In the work by Stauber et al.27 a curve was fitted to BV/TV data from the femoral head using locally weighted scatterplot smoothing. No apparent changes could be seen until the age of 70, long past the average age that menopause sets in, but after this the curve shows a steep decline. Thus, functional adaptation, or more accurately, the lack thereof, may still play a considerable part in bone loss at old age. A revealing study by Allison et al.28 showed localized exercise-induced cortical bone increases across the proximal femur and at the inferior femoral head. Correspondingly, a decrease in physical activity may cause a reduction in bone and an accompanying structural deterioration. A decreased physical activity may indeed be a largely overlooked cause of age related bone decrease.

Without the presence of load adaptive remodeling to maintain bone structures in loaded regions, we would expect a uniform decrease in bone mass in the femoral head. Indeed, we found no change in the spread of the global Tb.BMD measurements or cortical parameters. Tanck et al.29 examined the distribution of the trabecular bone parameters in micro-CT scans of 7 femoral head from patients with a femoral neck fracture and 7 from patients with osteoarthrosis without a fracture. Here the results are also said to suggest that bone loss in osteoporosis occurs uniformly throughout the femoral head.

Epidemiological projections show a drastic increase in the number of hip fractures worldwide30. However, less reported is the shift towards an older average age at the onset of the fracture. Indeed, new data suggest an enormous burden of fractures in the over 85’s. While an increase in fracture incidence is commonly suggested to be merely a consequence of our aging society, there might be a continuing degradation of the bone structures at these extremes of age, causing a further increase in hip fracture risk. Furthermore, epidemiological reports on hip fractures, such as the widely cited study by Sambrook and Cooper31, predominantly report on populations reaching up to an age of 85. We have shown a significant decrease in cortical and trabecular bone throughout the 9th and 10th decade of life, which calls for further study on its cause.

Some limitations of this study should be noted. Changes seen in the femoral head might not translate directly to other regions of high fracture incidence such as the femoral neck or inter trochanter. Furthermore, the femoral head specimen used in this study were acquired from patients suffering a hip fracture. Thus, it is possible that our study population has an impaired functional adaptation. Any changes seen in this study can therefore not be considered normal aging effects and should be interpreted accordingly. As no controls were available, further studies are required to determine whether the continued decrease in bone density and the absence of the effects of functional adaptation in old age are symptomatic of an increased hip fracture risk, or seen throughout the elderly population.

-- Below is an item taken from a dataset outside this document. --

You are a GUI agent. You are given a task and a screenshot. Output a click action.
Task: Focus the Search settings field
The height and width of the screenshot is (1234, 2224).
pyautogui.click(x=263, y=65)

To conclude, in this study, conducted on femoral head specimen of hip fracture patients, we have shown that an age-related bone degradation continues throughout old age. However, no changes in the distribution of the bone was seen and decreases show similar trends in high and low stress regions. This suggests that functional adaptation may have limited influence in maintaining structural integrity throughout old age. Whether this is due to an estrogen deficiency, a decrease in physical activity or something else entirely remains to be investigated. Thus, this study emphasizes the need for a controlled study on the cause of the continued bone degradation during old age, relating the changes to physical activity and bone turnover markers known to affect bone density. This may identify the principal factors influencing the hip fracture risk in old age and identify the appropriate therapeutic targets.